Book_review__Spook_Country_by_William_Gibson___RexBlog_com I wish I could say William Gibson’s new book, Spook Country is, as Cory Doctorow finds it, “worth the wait.” I like it — I just wasn’t blown away. Like any Gibson fan, I enjoyed the fix. Spook Country is a good read — a great beach book for a web geek — but it is no Pattern Recognition*. Indeed, in some ways, Gibson seems burdened by the need to make Spook Country live up to the success of Pattern Recognition — and, therefore, it appears to fall into a formulaic pattern recognizable to anyone who read that previous book — it just doesn’t quite measure up.

If he keeps the formula going, he’ll be creating a genre of book that may earn the title, “techo-marketing thriller” — great reads for viral marketers, pop-culture trend-spotters and SEO-types. Both Pattern Recognition and Spook Country have a character, Hubertus Bigend, who is bent on capturing and bottling the next-new-online-thing in order to sell it to his worldwide network of advertising clients. In Pattern Recognition, Hubertus co-opted a young branding geekstress to help him crack the code on (in pre-YouTube days) a video viral marketing strategy. In Spook Country, he uses a former indie rocker-turned-journalist geekstress, to crack the code on “locative art,” a mashup of, let’s see, Google maps, GPS and virtual reality goggles one can wear around and view 3D images in real-space.
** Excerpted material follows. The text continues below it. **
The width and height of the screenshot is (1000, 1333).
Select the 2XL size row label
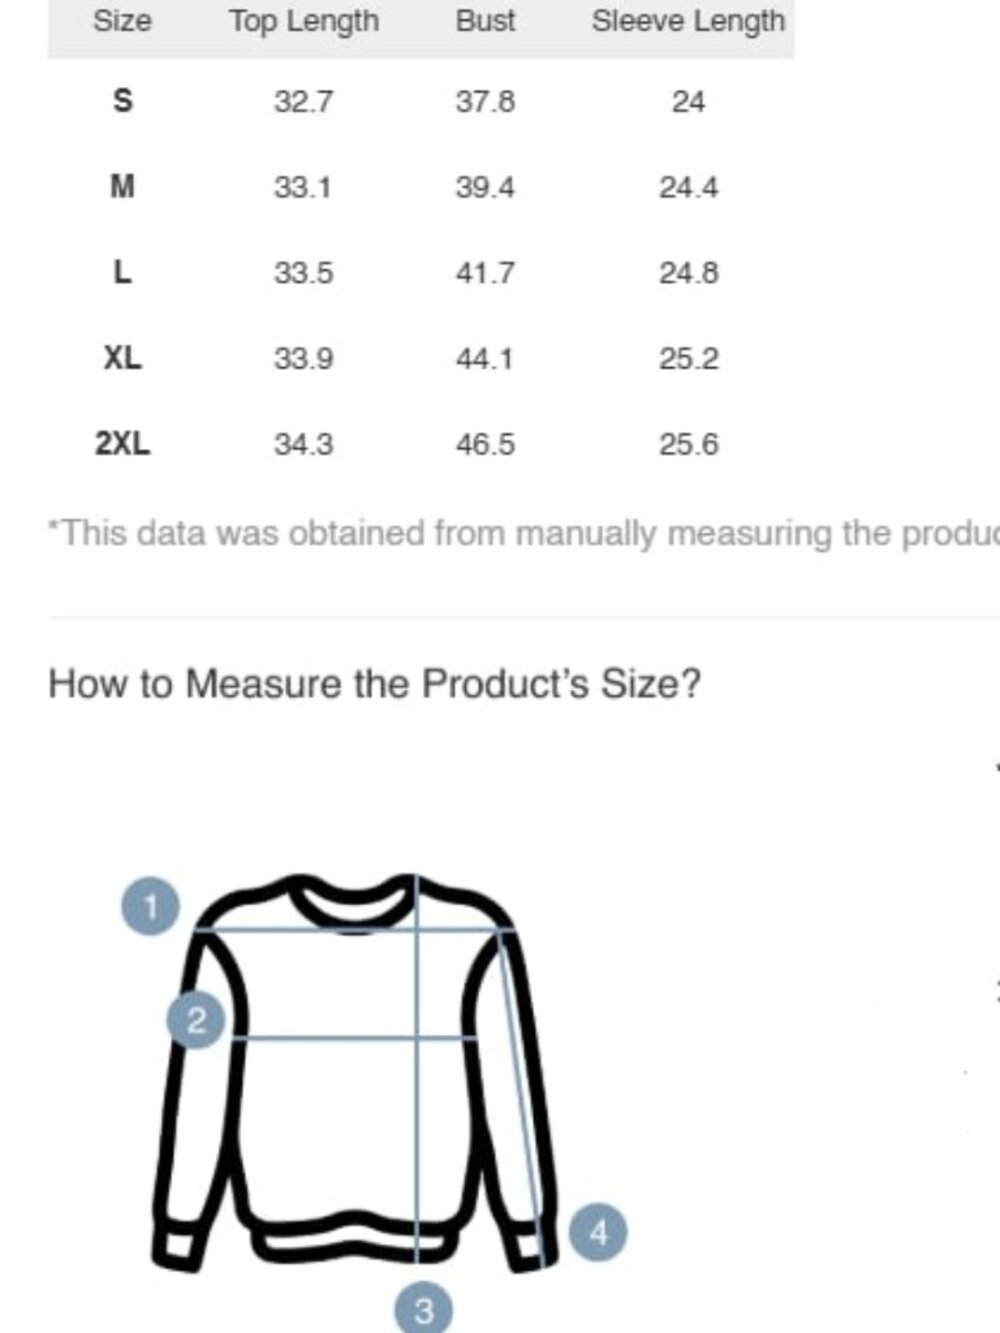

Gibson is great at weaving such a concept as locative art (technology that seems “out-there” to all but the hippest of hipster geek) with lots of pop-culture and contemporary web-savvy references and then packaging it all up in a good techno-thrilling page-turning yarn.
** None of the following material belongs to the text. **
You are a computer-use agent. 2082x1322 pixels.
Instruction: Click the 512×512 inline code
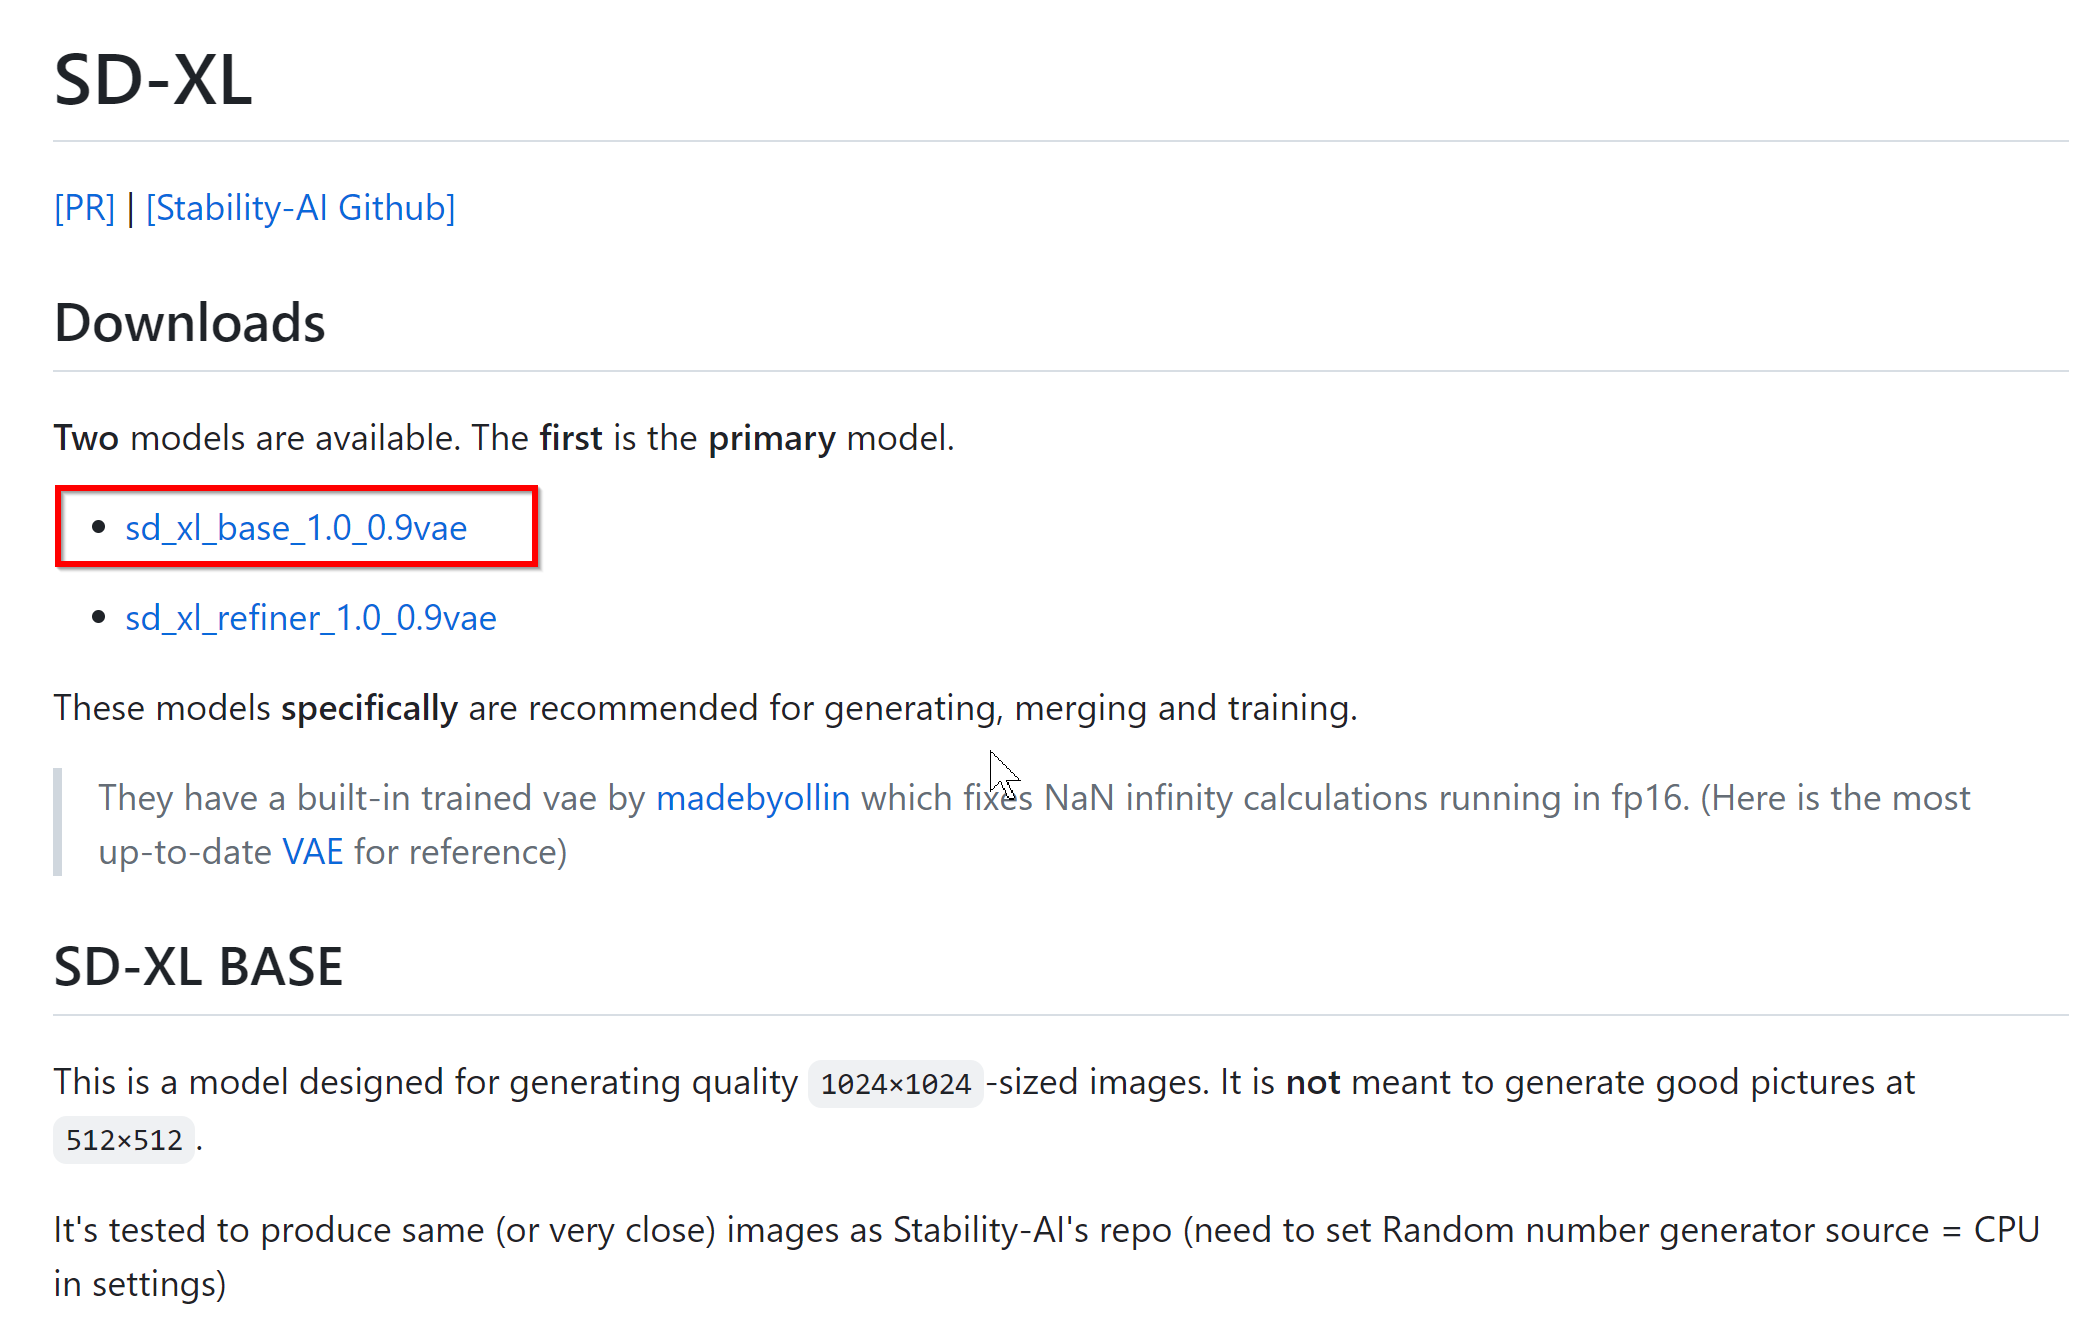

But don’t expect this “techno-marketing thriller” to be like a techno-military thriller, ala Clancy. This is strictly vegan techno-thrilling. There are plenty of bad guys, but Gibson’s bad guys are no Jack Ryans (or Jack Bauers, for that matter) — They don’t shoot to kill, rather, they shoot to make geo-political statements or to express themselves artistically — or, if they’re really-really evil, for branding purposes.

*A few years ago, I included Pattern Recognition among my list of books that are accidentally about blogging.